Even dispersion is a boring question because it is possible to reverse dispersion by sending the light through a parametric amplifier to conjugate the phases and then running it through the dispersion medium a second time locally.
We later ended up working on other things.
In general, I'm not sure that the classical information theory toolkit allows us to compare a coherent state with some average occupation number N to say, M (not necessarily coherent) states with average occupation number N' such that N' * M = N. For example, you could use a state that is definitely not "classical" / a coherent state or you could use photon number resolving measurements.
A tangential remark: The classical information theory field uses this notion of "energy per bit" to be able to compare more universally between information transmission schemes.
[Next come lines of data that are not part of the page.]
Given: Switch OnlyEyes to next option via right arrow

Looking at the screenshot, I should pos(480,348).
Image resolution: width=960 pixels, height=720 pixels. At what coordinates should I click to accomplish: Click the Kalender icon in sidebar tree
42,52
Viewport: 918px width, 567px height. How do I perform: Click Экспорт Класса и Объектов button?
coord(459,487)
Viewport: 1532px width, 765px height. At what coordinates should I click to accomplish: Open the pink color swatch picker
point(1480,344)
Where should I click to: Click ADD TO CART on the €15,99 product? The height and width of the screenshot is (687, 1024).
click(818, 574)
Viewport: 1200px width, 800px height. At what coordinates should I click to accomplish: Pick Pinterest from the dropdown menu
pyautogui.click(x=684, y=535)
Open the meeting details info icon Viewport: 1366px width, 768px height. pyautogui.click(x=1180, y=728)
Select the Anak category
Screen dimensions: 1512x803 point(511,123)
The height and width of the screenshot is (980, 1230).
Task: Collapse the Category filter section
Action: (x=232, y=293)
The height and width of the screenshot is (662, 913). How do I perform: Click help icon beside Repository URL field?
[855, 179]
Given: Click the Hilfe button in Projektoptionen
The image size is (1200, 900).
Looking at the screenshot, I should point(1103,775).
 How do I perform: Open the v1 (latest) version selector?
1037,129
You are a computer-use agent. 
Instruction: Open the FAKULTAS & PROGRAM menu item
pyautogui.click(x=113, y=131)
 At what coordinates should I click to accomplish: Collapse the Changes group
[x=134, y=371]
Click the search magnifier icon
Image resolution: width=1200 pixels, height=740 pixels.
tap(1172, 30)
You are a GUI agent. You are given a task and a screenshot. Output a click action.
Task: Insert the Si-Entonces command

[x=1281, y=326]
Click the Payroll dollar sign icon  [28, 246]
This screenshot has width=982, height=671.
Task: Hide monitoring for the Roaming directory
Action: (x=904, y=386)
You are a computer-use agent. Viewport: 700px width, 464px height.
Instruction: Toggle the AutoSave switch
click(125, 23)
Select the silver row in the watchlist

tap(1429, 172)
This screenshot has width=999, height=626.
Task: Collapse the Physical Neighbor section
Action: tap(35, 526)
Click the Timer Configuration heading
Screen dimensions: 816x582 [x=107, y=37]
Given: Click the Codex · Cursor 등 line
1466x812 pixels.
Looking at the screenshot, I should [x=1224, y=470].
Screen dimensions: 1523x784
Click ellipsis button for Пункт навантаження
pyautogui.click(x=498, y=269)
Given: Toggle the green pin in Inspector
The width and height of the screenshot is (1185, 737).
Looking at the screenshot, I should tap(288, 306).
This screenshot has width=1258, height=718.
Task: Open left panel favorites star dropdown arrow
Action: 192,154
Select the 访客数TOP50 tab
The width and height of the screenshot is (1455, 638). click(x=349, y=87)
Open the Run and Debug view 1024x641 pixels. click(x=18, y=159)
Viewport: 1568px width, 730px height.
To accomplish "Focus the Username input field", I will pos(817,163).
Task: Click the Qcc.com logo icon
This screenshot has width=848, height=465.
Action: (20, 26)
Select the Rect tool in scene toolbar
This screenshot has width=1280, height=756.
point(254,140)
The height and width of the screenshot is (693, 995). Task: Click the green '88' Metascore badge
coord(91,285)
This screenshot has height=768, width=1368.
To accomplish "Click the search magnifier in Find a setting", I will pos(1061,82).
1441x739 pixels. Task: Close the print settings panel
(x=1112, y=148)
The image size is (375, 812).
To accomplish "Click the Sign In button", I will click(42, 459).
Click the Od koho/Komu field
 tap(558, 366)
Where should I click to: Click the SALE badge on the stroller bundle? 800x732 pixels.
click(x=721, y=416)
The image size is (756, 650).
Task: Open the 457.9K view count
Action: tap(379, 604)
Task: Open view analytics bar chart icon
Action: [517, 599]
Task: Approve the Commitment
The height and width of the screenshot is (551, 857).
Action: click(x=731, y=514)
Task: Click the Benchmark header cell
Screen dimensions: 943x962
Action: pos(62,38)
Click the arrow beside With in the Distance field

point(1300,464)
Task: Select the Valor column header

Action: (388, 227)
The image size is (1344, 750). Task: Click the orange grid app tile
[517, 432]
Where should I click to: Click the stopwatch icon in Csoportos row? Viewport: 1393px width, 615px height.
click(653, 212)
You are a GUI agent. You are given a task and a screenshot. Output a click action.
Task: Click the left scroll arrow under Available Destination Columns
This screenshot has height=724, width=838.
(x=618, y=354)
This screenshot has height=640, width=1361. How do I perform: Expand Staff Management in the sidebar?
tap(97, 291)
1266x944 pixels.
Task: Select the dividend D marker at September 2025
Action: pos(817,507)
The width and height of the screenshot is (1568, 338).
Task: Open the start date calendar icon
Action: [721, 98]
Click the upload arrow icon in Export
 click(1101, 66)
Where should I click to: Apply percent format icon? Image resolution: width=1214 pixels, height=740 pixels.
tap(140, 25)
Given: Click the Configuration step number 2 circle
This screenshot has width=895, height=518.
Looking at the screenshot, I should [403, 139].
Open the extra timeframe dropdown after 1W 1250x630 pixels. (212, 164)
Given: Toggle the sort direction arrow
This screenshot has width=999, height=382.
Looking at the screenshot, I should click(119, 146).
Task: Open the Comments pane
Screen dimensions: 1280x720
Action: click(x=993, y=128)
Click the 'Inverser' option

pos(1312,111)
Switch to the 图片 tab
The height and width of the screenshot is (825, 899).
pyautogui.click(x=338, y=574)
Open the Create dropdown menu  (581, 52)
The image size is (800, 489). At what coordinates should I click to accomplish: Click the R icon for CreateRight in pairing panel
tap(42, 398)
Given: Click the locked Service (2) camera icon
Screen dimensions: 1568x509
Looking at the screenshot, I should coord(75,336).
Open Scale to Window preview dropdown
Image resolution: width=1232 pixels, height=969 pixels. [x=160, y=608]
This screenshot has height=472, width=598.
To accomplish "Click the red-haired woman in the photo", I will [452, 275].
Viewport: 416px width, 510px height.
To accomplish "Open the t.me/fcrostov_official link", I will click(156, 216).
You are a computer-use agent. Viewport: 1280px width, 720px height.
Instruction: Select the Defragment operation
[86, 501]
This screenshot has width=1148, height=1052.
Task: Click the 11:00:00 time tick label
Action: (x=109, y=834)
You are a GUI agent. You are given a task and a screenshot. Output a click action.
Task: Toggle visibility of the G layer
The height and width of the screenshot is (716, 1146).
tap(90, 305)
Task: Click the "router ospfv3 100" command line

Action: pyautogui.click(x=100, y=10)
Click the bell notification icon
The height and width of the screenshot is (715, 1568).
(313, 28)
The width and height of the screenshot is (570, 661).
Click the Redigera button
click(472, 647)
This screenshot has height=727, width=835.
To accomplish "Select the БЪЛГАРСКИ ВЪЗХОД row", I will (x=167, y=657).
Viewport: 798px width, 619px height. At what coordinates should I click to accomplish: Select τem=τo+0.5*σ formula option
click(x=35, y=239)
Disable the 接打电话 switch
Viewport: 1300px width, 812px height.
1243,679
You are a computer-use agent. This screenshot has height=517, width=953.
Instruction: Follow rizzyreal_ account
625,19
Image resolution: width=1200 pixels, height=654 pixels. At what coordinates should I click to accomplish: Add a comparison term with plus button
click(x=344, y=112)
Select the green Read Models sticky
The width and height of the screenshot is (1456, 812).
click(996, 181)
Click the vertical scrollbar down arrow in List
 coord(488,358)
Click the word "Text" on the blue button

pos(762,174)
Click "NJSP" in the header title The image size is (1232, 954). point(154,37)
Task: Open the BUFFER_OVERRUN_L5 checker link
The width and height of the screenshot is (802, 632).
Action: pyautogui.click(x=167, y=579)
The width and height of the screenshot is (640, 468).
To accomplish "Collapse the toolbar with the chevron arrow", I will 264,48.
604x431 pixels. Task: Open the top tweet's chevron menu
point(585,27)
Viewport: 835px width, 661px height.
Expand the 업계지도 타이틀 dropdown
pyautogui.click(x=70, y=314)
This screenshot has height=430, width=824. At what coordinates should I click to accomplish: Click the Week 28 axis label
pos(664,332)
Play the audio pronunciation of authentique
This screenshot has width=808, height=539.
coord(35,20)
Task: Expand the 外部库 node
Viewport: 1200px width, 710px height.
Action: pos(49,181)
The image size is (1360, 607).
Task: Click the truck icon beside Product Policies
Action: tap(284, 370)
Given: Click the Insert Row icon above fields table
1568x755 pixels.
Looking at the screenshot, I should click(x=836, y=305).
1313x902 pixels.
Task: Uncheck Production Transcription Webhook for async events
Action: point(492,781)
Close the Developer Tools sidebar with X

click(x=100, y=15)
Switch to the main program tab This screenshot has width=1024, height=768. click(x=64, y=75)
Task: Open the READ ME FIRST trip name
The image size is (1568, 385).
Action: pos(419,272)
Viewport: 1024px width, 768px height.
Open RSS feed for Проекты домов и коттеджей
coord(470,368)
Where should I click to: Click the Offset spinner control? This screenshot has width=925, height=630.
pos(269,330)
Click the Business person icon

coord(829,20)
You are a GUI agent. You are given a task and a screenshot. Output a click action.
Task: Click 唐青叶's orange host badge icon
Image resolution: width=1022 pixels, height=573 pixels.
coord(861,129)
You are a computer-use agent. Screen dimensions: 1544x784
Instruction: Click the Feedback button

So they would ask something like "How many bits can I transmit with X bandwidth and Y transmission power?"
Yes. But regardless of whether its feasible to send single quanta in any given circumstance, the redundant nature of the signals is key to understanding its much higher degree of robustness relative to quantum signals.
And to be clear, you can absolutely send a classical signal with individual quanta.
Can you elaborate on this a bit? My intuition is that, by default, statistical models benefit from larger N. But I have no experience in quantum physics.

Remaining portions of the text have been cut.